### Listed entries

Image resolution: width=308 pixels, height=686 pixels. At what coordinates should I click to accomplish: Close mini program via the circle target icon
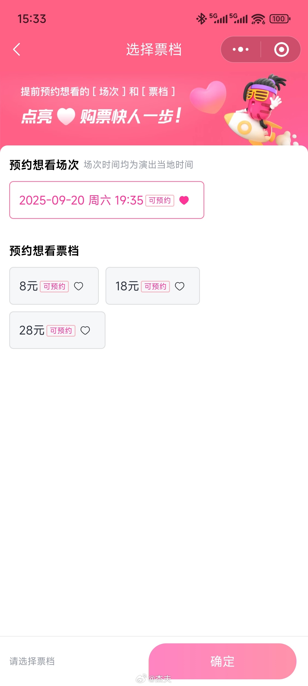pyautogui.click(x=281, y=50)
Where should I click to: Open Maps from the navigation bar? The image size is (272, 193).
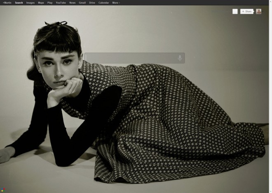[41, 3]
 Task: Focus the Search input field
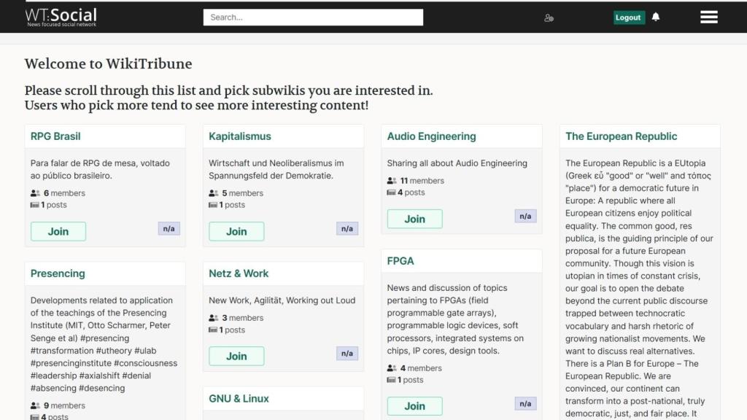(313, 18)
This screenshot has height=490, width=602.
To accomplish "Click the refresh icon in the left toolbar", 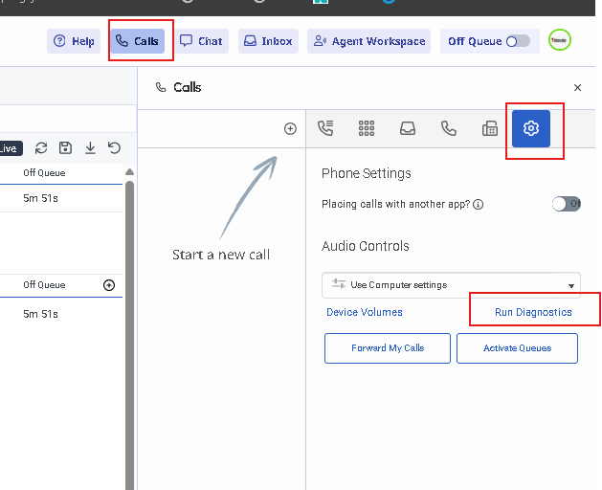I will pos(41,147).
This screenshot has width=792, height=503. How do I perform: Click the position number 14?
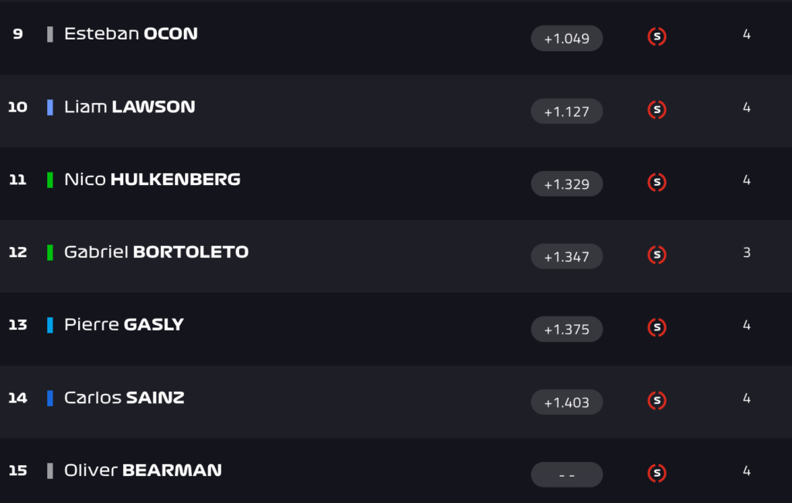click(18, 398)
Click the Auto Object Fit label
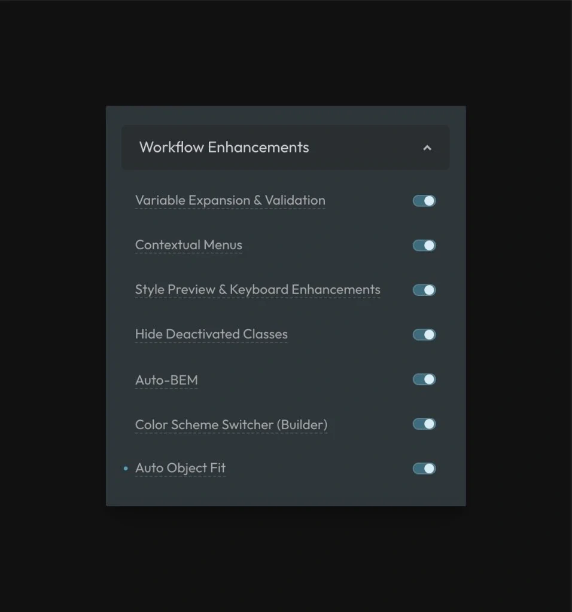 tap(180, 468)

######

What to work on: Pull out each line of the material above that contains the string "height", treating uppercase and lowercase letters as different.

Answer:
Image resolution: width=308 pixels, height=686 pixels. At what coordinates should I click to accomplish: Close mini program via the circle target icon
This screenshot has height=490, width=602.
This screenshot has width=792, height=503. How do I perform: Click the position number 14?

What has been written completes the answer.